Il biglietto da visita di Mario Draghi agli altri leader europei, dopo che l'ex governatore della Bce ha incassato la fiducia alle camere, sarà lo scottante dossier del Recovery Fund. Una delle più gravose eredità dell'era giallorossa, con il governo Conte II che al momento della sua caduta ha presentato una bozza di Piano nazionale di ripresa e resilienza (Pnrr) estremamente vaga e non ha saputo nemmeno sciogliere i nodi sulla sua effettiva gestione.
Ebbene, mentre il nuovo premier parlava alle Camere, passando tra una citazione di Cavour, un richiamo alla collocazione euroatlantica dell'Italia e un appello al rilancio di innovazione, scuola e sanità, le tecnostrutture incardinate nel quadro del governo erano già all'opera per sciogliere i nodi gestionali.
L'uomo chiave, in questo processo, sarà il nuovo ministro dell'Economia e delle Finanze, Daniele Franco. Il nuovo titolare del Mef conosce a menadito il funzionamento della macchina organizzativa di Via XX Settembre, essendo stato Ragioniere generale dello Stato, e nel momento in cui si confrontava con i partner europei nel suo primo incontro dell'Ecofin e dell'Eurogruppo aveva già dato mandato ai funzionari del ministero per avanzare un processo di riscrittura e rilancio del Pnrr. Draghi al Senato ha ricordato che il governo selezionerà "progetti e iniziative coerenti con gli obiettivi strategici del programma, prestando grande attenzione alla loro fattibilità nell’arco dei sei anni del programma. Assicureremo inoltre che l’impulso occupazionale del Programma sia sufficientemente elevato in ciascuno dei sei anni, compreso il 2021", avviando al contempo le necessarie riforme del fisco, della pubblica amministrazione e della giustizia.

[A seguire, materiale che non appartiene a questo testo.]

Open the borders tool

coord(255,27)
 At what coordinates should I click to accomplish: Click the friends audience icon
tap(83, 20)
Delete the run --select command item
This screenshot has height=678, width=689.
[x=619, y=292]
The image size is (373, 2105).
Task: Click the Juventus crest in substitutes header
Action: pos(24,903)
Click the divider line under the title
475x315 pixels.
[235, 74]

Come ha scritto Franco Bechis su Italia Oggi, a tal proposito in Via XX Settembre già nella giornata del 17 febbraio diversi funzionari "si erano messi intorno a un tavolo iniziando a riscrivere per tutta la giornata quel PNRR del governo Conte di cui loro stessi si erano occupati, però con il solo compito di mettere insieme in modo che non cozzassero l'uno contro l'altro scritti sparsi che erano loro arrivati da Palazzo Chigi e dai vari altri ministeri". Non certo una situazione delle migliori, visto che ballano miliardi con cui sarà possibile rilanciare l'Italia e soltanto se spesi bene. Soldi vincolati che, come confermato anche dal premier, potranno anche non essere universali, ma rivolti in particolare a settori produttivi in grado di riprendere subito il volo per evitare di rimanere intrappolati nella crisi. Il fatto di non essere stati in grado di scrivere bozze concordanti già prova che l'esecutivo giallorosso non fosse in linea con quanto sperato da molti economisti o dalla stessa Bruxelles.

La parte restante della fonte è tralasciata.